#### [Instructions for the task]
Down to the last line, write out the entries below exactly and omit all pictures.

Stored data
========

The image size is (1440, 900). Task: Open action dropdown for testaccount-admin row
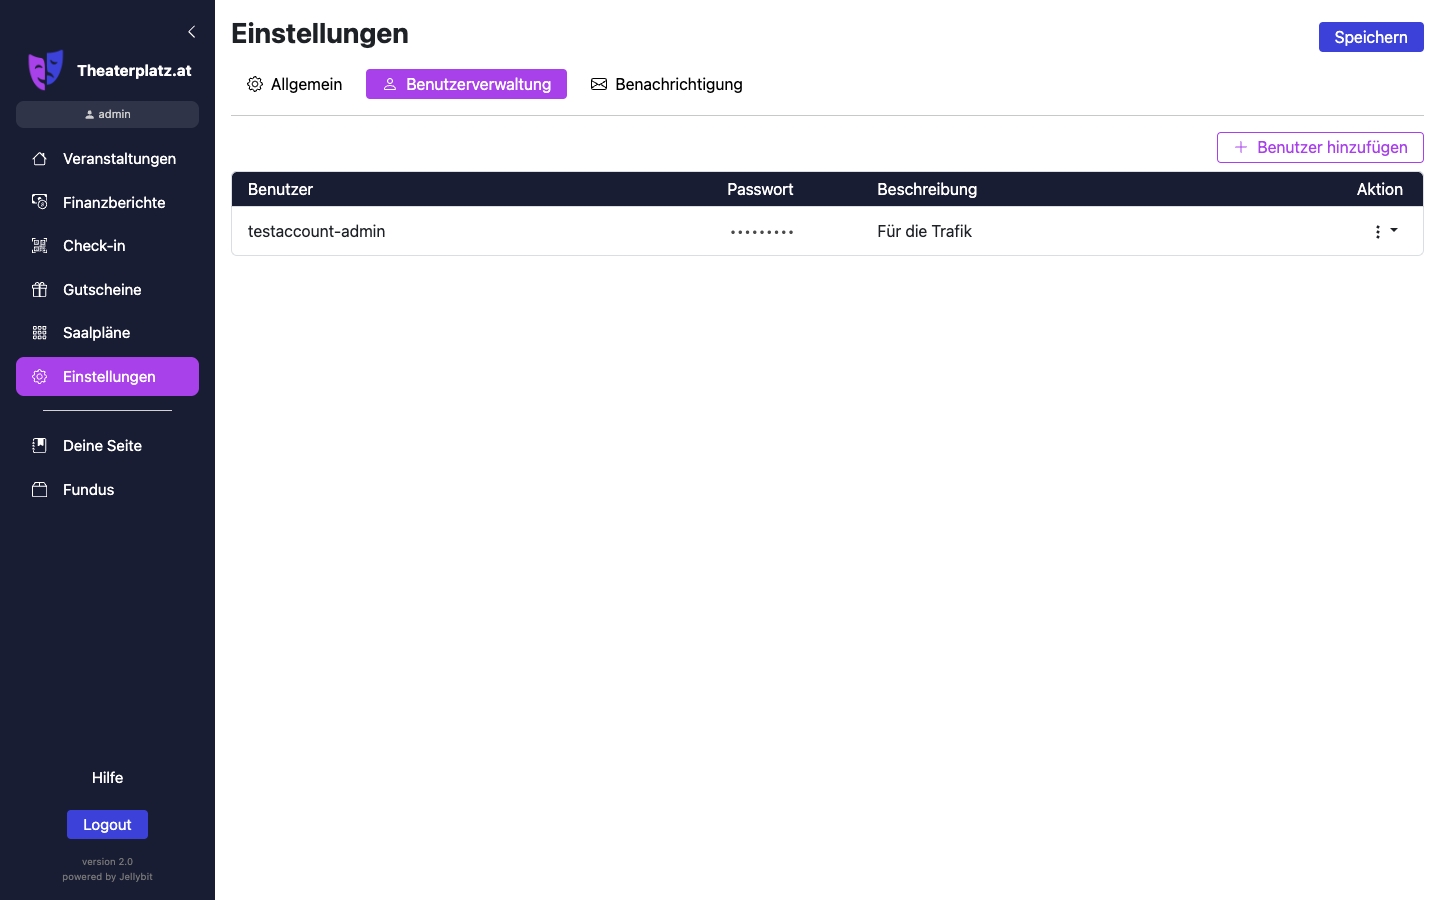1385,231
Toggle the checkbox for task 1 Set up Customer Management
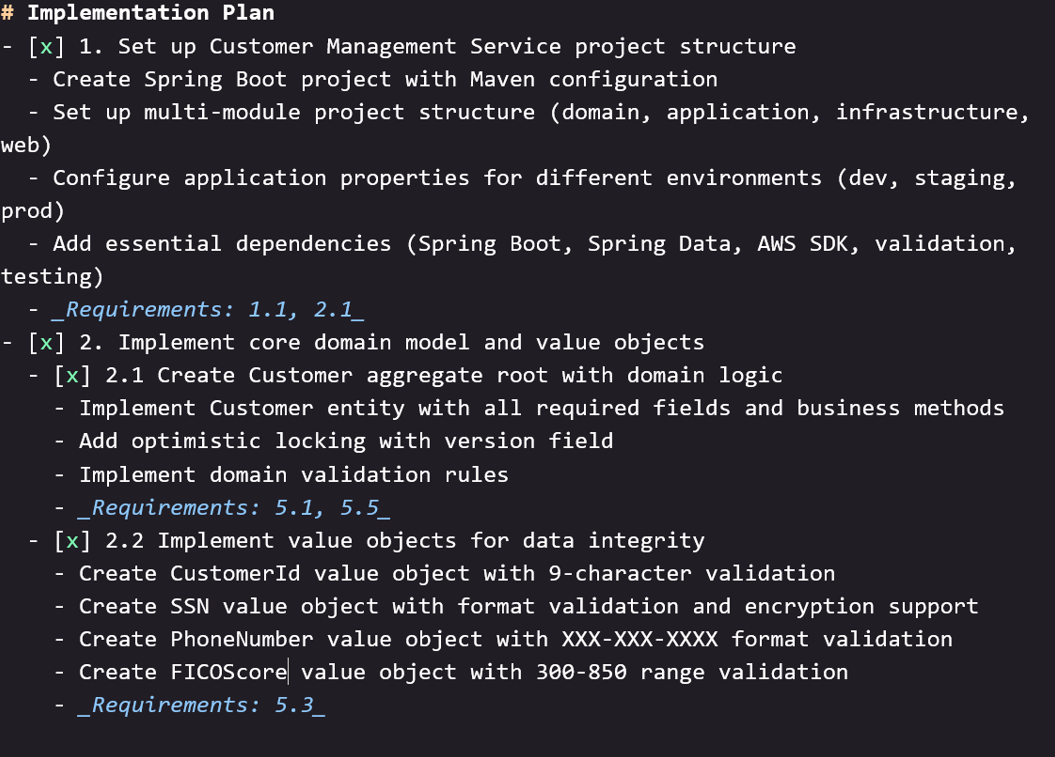This screenshot has width=1055, height=757. [46, 46]
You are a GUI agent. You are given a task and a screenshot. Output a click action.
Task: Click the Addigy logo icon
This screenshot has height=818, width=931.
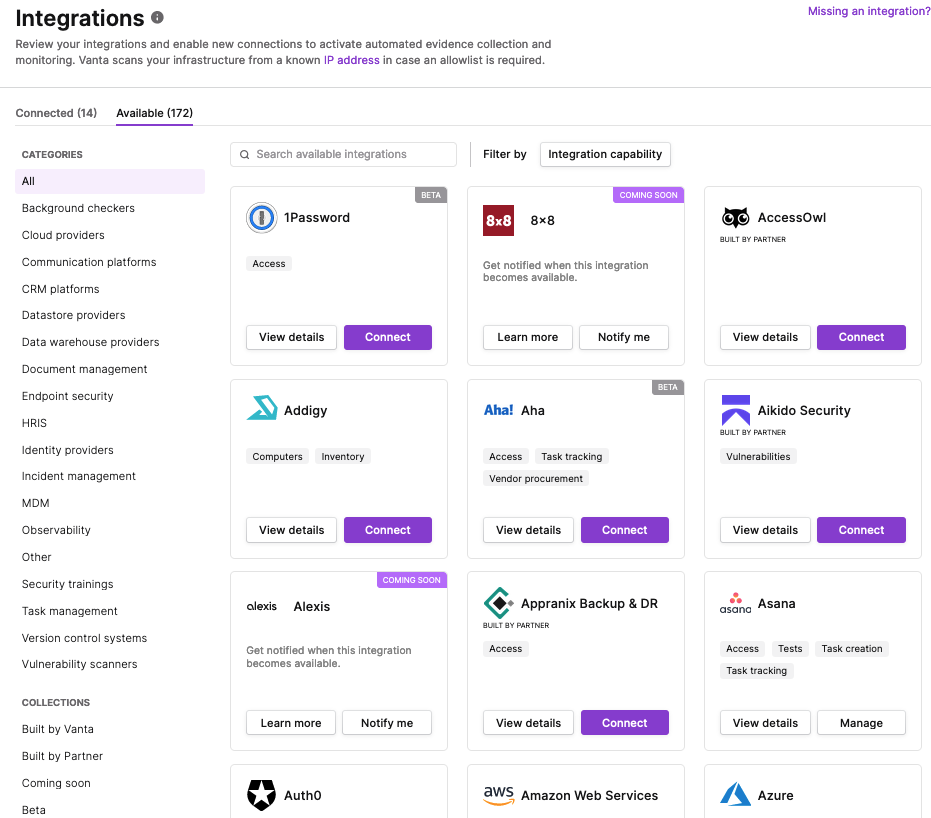coord(262,409)
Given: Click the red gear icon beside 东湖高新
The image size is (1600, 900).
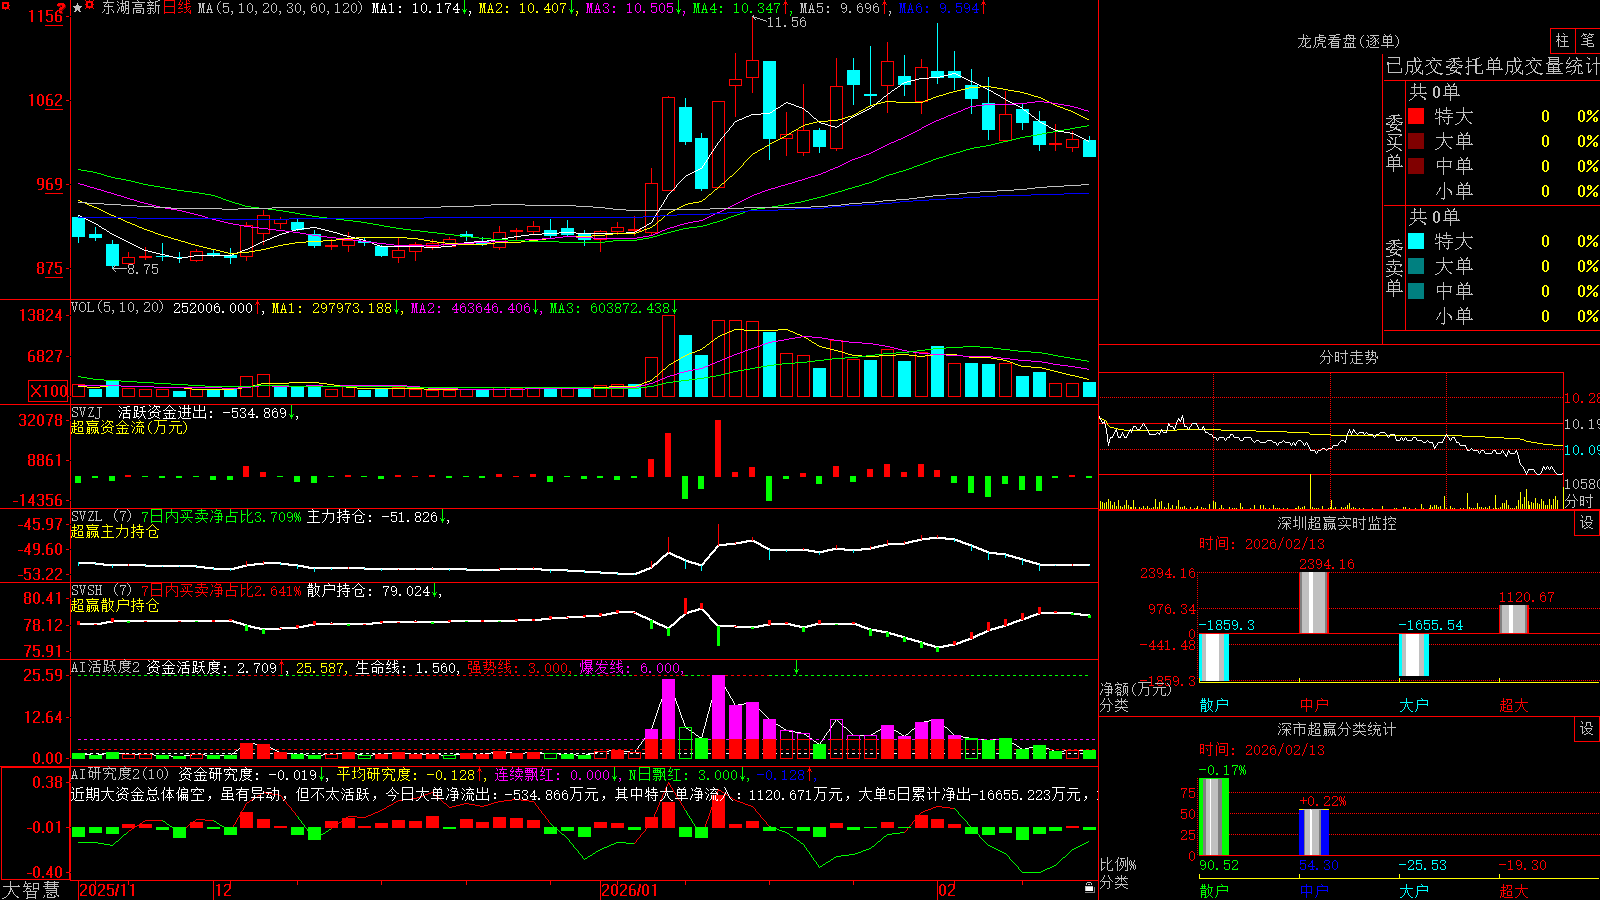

========

#### [Result below]
The image size is (1440, 900). Task: Open action dropdown for testaccount-admin row
1385,231
Toggle the checkbox for task 1 Set up Customer Management
This screenshot has width=1055, height=757. [46, 46]
You are a GUI agent. You are given a task and a screenshot. Output a click action.
Task: Click the Addigy logo icon
This screenshot has height=818, width=931.
coord(262,409)
Given: Click the red gear icon beside 东湖高新
The image size is (1600, 900).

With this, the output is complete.